> _What you will do_: Note each line of the listing that contains the string "agent", and copy it.

> _Raw data_:
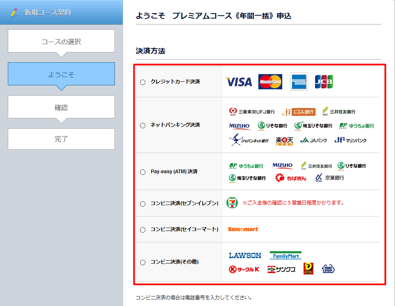This screenshot has width=395, height=306.
Task: Select the Pay-easy (ATM) 決済 radio button
Action: click(143, 171)
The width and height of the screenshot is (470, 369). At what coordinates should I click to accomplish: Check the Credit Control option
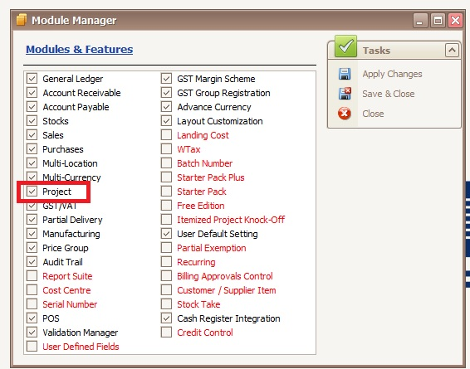pyautogui.click(x=166, y=333)
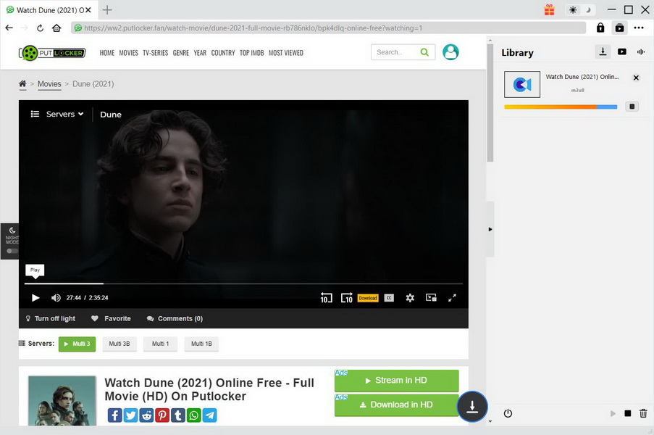
Task: Click the Stream in HD button
Action: point(396,380)
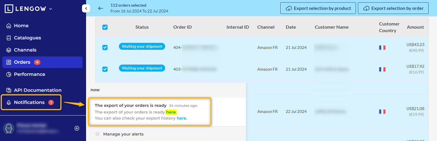Open the Lengow account dropdown arrow
Image resolution: width=437 pixels, height=141 pixels.
[x=51, y=9]
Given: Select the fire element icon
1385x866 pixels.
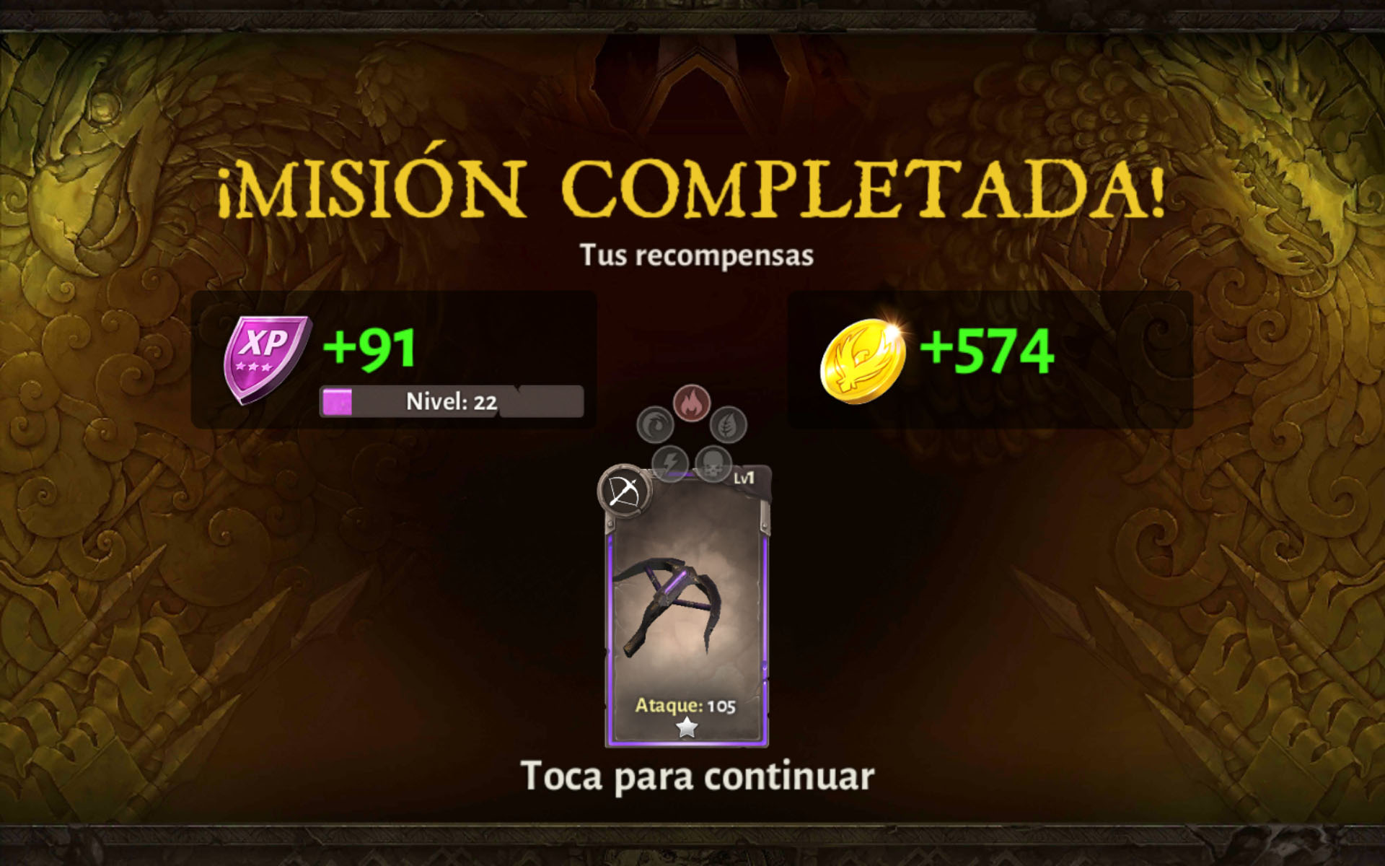Looking at the screenshot, I should pos(692,403).
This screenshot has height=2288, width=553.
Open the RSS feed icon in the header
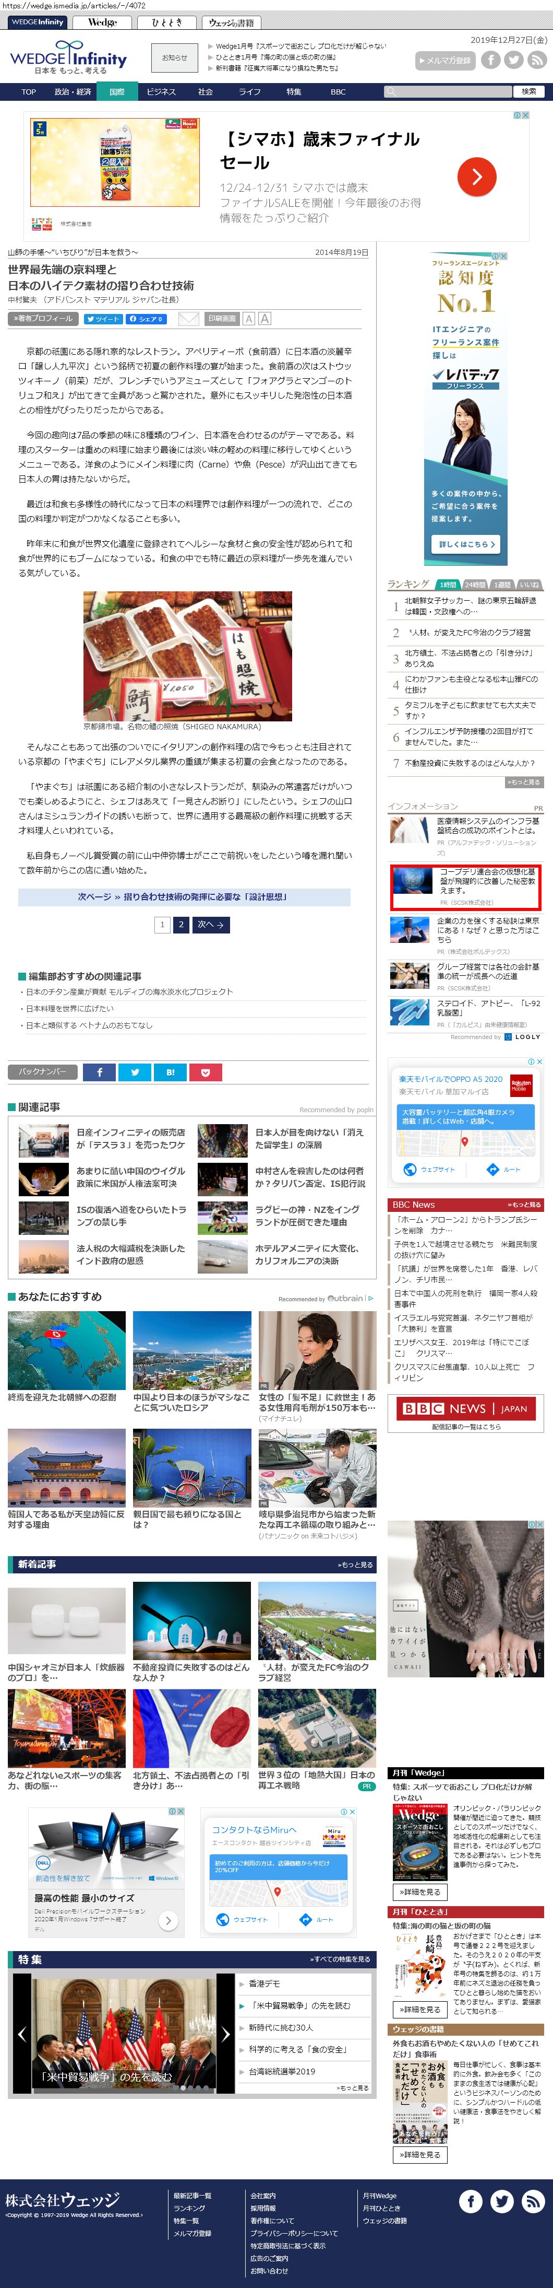536,60
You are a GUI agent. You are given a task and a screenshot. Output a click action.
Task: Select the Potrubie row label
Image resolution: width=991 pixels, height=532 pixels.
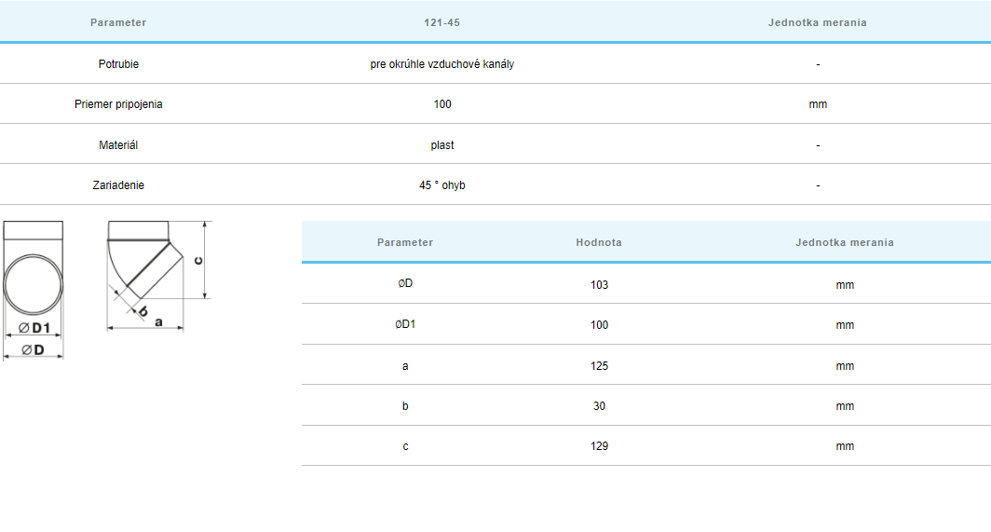(x=118, y=64)
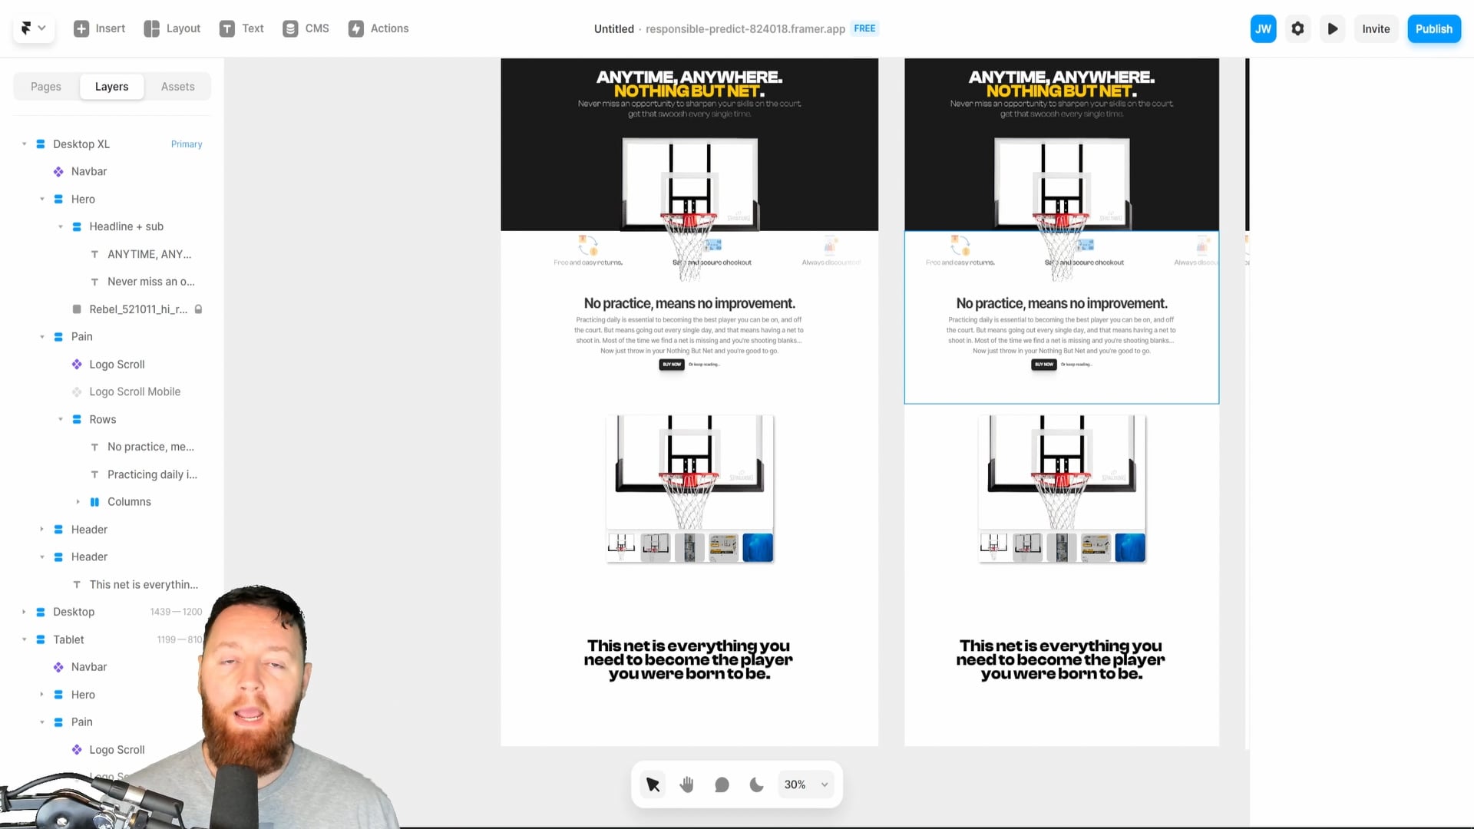Select the Layout tool in toolbar
Image resolution: width=1474 pixels, height=829 pixels.
click(170, 28)
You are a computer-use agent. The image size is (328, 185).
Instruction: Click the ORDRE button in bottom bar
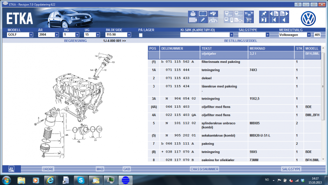(x=48, y=169)
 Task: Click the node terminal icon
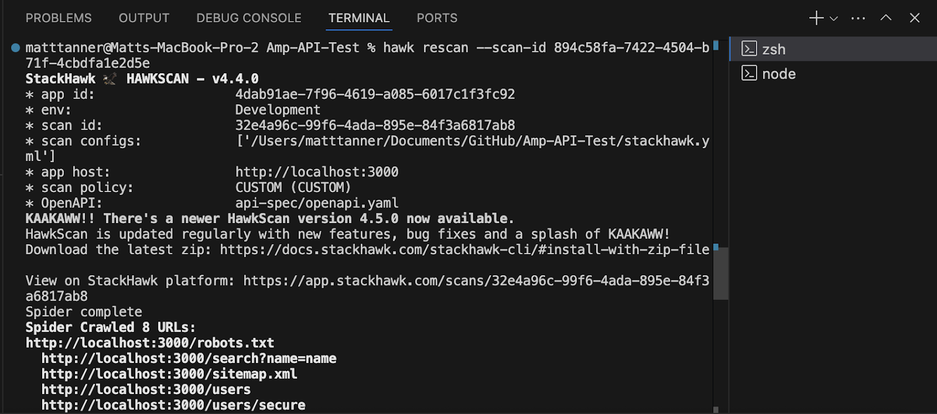click(749, 73)
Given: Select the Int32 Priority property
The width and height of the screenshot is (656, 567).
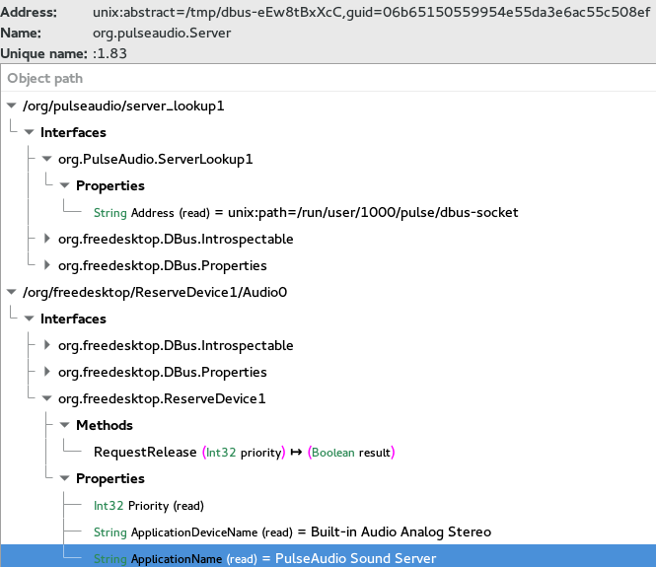Looking at the screenshot, I should point(148,505).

> _Result_:
You are a GUI agent. You are given a task and a screenshot. Output a click action.
You are a computer-use agent. The image size is (328, 185).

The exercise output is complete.